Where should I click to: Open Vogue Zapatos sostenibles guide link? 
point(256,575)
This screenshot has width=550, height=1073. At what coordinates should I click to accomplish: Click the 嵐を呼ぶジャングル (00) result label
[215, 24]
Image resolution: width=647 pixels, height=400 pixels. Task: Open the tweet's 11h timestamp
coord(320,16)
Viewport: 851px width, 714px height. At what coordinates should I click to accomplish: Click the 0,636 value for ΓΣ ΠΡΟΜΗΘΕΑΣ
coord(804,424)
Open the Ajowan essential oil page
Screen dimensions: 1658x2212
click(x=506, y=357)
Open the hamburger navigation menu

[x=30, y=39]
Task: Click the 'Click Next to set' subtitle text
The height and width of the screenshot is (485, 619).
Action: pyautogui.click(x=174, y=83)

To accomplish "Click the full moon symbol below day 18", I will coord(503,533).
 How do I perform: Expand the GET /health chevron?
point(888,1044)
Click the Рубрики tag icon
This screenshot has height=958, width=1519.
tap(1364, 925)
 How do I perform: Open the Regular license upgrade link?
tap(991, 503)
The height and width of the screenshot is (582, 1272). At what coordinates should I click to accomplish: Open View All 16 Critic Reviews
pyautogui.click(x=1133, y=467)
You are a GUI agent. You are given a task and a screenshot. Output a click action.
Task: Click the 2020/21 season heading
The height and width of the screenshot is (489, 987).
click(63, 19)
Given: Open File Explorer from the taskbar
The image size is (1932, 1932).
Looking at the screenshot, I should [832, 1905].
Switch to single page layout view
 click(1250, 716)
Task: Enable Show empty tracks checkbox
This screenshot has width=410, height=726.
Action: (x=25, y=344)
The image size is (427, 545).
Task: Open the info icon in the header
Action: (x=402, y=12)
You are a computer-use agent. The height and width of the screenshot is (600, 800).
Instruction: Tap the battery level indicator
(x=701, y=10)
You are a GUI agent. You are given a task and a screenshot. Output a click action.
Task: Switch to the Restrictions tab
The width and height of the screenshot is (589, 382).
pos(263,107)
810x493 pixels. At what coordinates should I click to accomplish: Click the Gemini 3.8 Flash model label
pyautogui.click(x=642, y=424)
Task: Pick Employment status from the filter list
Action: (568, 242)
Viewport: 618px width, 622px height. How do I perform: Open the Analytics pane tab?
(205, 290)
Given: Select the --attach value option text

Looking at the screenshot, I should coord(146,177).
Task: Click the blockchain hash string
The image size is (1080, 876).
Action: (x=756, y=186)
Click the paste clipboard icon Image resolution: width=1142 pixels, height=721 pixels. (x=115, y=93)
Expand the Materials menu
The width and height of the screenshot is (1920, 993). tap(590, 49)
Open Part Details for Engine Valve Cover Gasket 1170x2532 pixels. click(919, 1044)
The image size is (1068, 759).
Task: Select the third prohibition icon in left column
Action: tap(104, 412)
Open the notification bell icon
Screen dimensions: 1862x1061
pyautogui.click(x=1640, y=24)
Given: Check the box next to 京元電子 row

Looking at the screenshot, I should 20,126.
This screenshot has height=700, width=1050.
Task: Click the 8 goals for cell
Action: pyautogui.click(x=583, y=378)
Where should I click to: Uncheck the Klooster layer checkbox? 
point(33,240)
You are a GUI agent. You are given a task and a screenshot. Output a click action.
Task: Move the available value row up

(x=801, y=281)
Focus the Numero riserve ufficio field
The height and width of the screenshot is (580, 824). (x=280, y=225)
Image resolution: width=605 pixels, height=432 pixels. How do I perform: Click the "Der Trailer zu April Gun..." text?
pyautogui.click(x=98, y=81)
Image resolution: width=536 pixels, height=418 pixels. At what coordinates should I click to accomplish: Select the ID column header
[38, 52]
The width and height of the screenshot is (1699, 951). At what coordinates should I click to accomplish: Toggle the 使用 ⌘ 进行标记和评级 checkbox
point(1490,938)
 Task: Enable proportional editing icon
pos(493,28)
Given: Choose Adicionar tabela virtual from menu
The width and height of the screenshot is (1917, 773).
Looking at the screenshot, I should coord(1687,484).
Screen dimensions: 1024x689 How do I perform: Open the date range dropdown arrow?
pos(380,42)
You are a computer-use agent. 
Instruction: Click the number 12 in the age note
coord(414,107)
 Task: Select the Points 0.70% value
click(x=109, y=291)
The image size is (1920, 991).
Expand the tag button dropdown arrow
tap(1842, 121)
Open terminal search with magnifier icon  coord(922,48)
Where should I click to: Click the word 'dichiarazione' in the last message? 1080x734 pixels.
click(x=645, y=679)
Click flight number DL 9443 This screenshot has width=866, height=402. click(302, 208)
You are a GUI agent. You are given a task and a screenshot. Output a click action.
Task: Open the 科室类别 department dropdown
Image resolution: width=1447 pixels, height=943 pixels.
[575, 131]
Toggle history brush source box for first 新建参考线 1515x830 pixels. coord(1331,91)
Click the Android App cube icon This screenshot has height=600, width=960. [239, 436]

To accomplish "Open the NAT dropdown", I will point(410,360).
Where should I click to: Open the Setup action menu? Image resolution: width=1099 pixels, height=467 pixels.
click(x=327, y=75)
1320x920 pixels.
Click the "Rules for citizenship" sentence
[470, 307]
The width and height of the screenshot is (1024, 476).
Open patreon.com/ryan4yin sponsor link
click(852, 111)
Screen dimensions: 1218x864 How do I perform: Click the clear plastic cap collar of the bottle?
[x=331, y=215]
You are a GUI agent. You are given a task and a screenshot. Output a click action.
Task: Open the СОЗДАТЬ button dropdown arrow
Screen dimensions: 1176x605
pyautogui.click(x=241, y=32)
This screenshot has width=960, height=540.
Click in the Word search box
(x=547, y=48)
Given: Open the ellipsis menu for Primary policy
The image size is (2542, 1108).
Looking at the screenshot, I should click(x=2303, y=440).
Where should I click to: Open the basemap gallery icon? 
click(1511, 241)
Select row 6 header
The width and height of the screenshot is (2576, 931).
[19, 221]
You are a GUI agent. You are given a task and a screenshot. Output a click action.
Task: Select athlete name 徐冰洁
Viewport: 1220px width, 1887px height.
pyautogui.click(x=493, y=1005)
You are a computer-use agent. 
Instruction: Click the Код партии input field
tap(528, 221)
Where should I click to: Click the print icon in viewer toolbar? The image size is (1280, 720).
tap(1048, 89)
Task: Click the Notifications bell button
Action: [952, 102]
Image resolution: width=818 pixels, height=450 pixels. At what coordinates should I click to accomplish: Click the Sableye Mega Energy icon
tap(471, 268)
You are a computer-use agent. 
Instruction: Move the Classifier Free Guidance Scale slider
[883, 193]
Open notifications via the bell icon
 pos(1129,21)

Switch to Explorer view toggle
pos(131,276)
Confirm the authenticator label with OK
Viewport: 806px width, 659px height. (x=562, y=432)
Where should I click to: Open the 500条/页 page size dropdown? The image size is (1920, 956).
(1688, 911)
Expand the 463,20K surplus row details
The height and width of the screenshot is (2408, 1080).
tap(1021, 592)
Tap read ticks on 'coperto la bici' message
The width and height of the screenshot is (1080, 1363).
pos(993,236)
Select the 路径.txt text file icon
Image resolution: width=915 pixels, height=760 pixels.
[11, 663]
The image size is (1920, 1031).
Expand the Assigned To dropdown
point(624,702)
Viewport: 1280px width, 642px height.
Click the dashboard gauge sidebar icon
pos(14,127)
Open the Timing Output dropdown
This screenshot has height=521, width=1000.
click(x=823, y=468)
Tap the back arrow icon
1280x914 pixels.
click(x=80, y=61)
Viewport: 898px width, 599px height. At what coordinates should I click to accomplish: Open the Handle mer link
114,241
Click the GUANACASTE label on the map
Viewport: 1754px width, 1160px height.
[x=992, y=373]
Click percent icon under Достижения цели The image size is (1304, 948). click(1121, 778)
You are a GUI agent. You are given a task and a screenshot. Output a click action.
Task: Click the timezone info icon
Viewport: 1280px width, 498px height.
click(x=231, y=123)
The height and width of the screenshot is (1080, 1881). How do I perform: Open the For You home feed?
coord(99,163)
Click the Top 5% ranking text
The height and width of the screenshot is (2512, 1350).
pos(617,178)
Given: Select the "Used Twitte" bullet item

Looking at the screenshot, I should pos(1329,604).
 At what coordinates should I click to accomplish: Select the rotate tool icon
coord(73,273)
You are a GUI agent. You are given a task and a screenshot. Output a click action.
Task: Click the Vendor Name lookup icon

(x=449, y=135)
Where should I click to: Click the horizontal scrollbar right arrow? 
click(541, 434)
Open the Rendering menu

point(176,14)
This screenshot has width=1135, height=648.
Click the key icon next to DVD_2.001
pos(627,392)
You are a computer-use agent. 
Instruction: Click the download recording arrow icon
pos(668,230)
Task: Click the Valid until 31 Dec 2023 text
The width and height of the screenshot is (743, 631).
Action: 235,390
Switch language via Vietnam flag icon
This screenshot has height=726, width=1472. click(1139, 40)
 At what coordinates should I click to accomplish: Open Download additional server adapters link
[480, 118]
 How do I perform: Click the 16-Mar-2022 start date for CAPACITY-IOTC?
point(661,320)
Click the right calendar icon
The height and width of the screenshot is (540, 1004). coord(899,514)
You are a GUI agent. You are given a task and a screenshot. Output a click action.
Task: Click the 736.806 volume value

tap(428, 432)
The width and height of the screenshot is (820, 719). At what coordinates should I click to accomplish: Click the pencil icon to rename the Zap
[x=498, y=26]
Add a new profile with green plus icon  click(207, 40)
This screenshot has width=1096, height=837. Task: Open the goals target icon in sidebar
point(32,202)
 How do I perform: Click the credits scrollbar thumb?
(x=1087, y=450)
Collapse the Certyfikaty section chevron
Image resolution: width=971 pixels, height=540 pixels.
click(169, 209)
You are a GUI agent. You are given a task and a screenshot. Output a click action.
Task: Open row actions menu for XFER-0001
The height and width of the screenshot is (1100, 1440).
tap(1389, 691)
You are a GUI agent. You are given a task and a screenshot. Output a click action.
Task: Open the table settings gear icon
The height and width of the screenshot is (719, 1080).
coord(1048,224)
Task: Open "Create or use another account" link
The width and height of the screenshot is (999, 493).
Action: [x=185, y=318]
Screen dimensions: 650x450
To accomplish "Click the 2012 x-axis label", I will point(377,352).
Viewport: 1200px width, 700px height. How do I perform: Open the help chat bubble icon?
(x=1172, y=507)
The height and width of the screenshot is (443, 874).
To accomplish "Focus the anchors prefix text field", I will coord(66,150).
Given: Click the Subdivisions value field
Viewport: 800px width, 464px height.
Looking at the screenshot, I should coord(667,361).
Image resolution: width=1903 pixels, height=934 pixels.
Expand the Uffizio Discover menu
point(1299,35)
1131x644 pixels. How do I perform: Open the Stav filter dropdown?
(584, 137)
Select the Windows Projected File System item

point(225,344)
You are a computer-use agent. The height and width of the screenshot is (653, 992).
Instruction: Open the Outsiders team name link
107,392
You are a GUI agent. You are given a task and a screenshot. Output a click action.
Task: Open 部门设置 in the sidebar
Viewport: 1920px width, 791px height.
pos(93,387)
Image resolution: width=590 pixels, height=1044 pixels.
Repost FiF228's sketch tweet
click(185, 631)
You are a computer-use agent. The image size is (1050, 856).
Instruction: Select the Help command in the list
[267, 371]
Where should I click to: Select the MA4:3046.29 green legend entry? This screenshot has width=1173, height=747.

### Task brief
Check every line above for the word "green" and copy those that have it.

### Solved exercise
Add a new profile with green plus icon  click(207, 40)
Where should I click to: Select the MA4:3046.29 green legend entry? This screenshot has width=1173, height=747.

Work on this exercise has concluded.